RankByGene: Gene-Guided Histopathology Representation Learning Through Cross-Modal Ranking Consistency
Wentao Huang, Meilong Xu, Xiaoling Hu, Shahira Abousamra, Aniruddha Ganguly, Saarthak Kapse, Alisa Yurovsky, Prateek Prasanna, Tahsin Kurc, Joel Saltz, Michael L. Miller, Chao Chen
TL;DR
This work tackles the challenge of aligning spatial transcriptomics with histopathology by learning gene-guided image representations through cross-modal ranking. It introduces RankByGene, which combines a gene-image contrastive loss with a cross-modal ranking consistency loss and a self-supervised intra-modal distillation to achieve robust, scalable multi-scale alignment.

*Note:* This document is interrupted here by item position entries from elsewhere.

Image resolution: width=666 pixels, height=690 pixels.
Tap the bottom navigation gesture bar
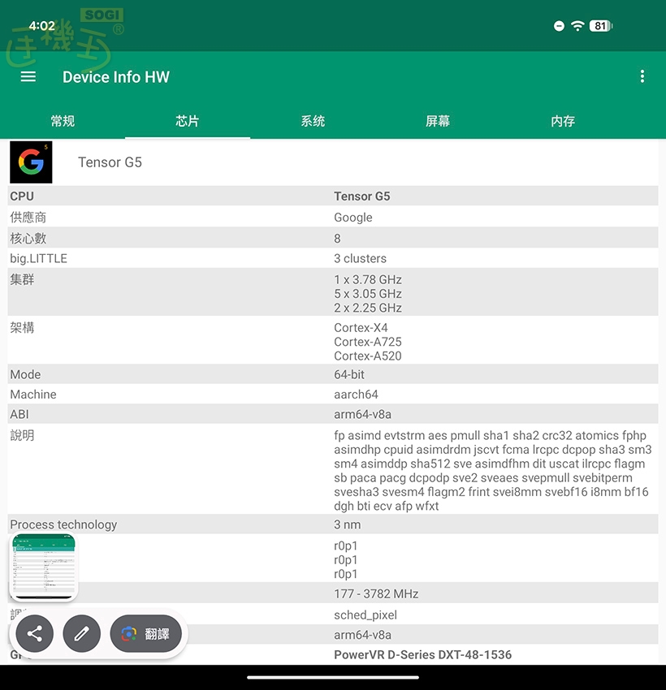pyautogui.click(x=333, y=677)
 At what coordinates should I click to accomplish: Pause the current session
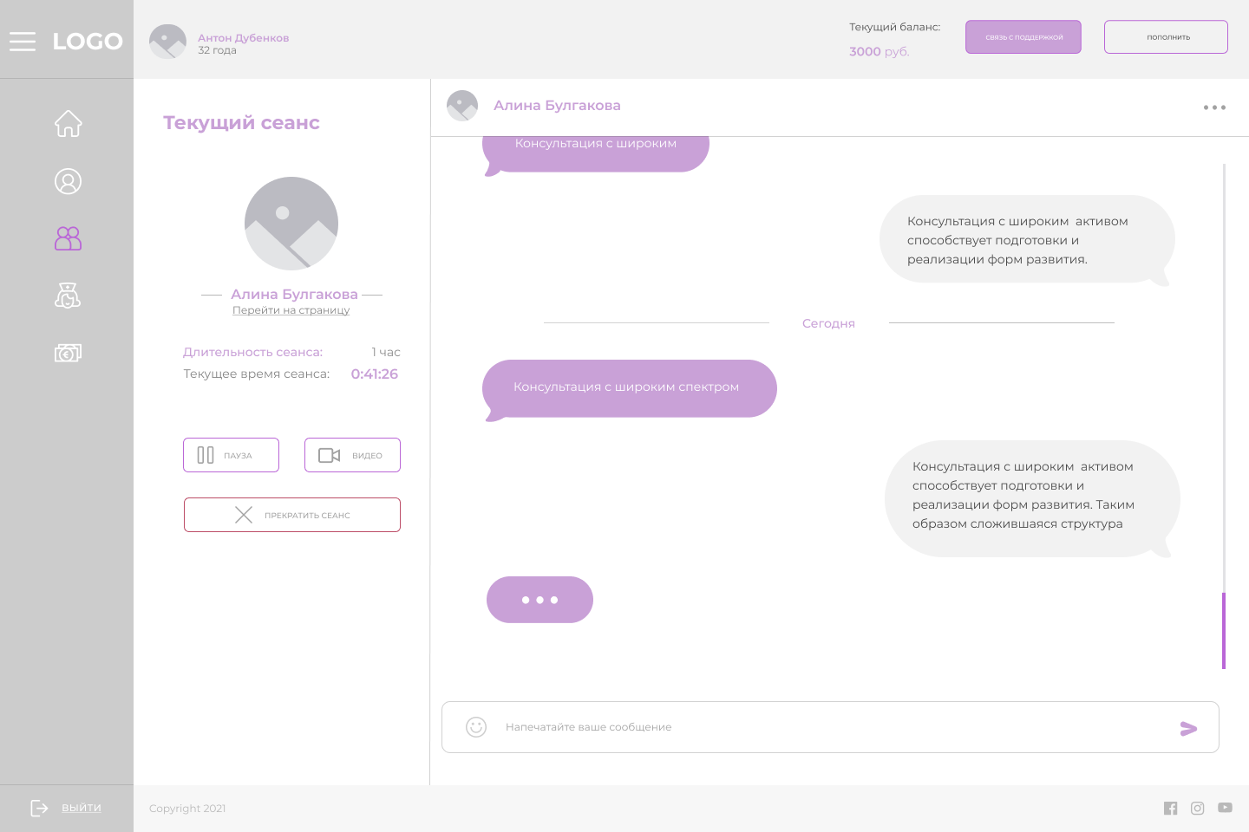tap(231, 455)

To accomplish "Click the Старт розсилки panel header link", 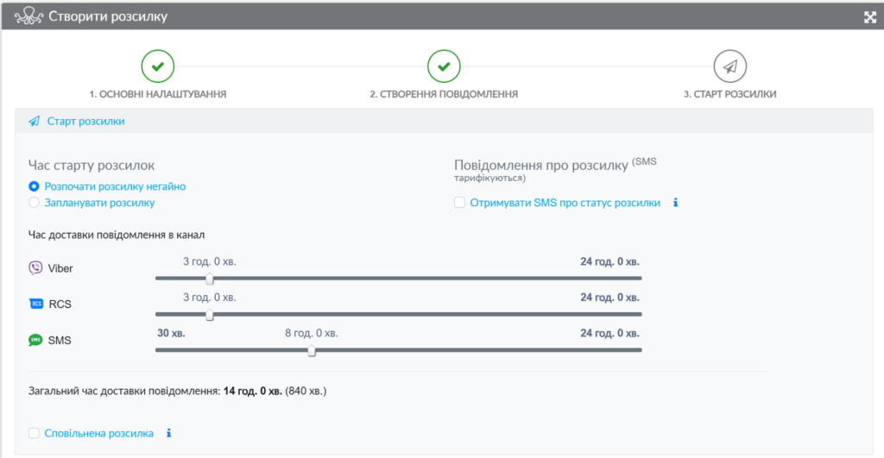I will click(x=85, y=122).
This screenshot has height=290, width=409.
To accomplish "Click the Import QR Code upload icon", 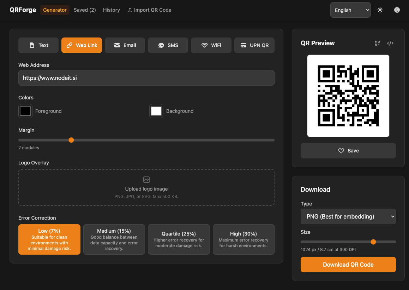I will click(130, 10).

Across seven public datasets, RankByGene yields superior performance in gene expression prediction, slide-level classification, and survival analysis, demonstrating stronger cross-modal alignment and resilience to noise and sparsity in ST data. The approach offers a practical foundation for multi-modal pathology, enabling more accurate prognostic and diagnostic insights by leveraging gene-driven image representations in histopathology analyses.
Abstract
Spatial transcriptomics (ST) provides essential spatial context by mapping gene expression within tissue, enabling detailed study of cellular heterogeneity and tissue organization. However, aligning ST data with histology images poses challenges due to inherent spatial distortions and modality-specific variations. Existing methods largely rely on direct alignment, which often fails to capture complex cross-modal relationships. To address these limitations, we propose a novel framework that aligns gene and image features using a ranking-based alignment loss, preserving relative similarity across modalities and enabling robust multi-scale alignment. To further enhance the alignment's stability, we employ self-supervised knowledge distillation with a teacher-student network architecture, effectively mitigating disruptions from high dimensionality, sparsity, and noise in gene expression data. Extensive experiments on seven public datasets that encompass gene expression prediction, slide-level classification, and survival analysis demonstrate the efficacy of our method, showing improved alignment and predictive performance over existing methods.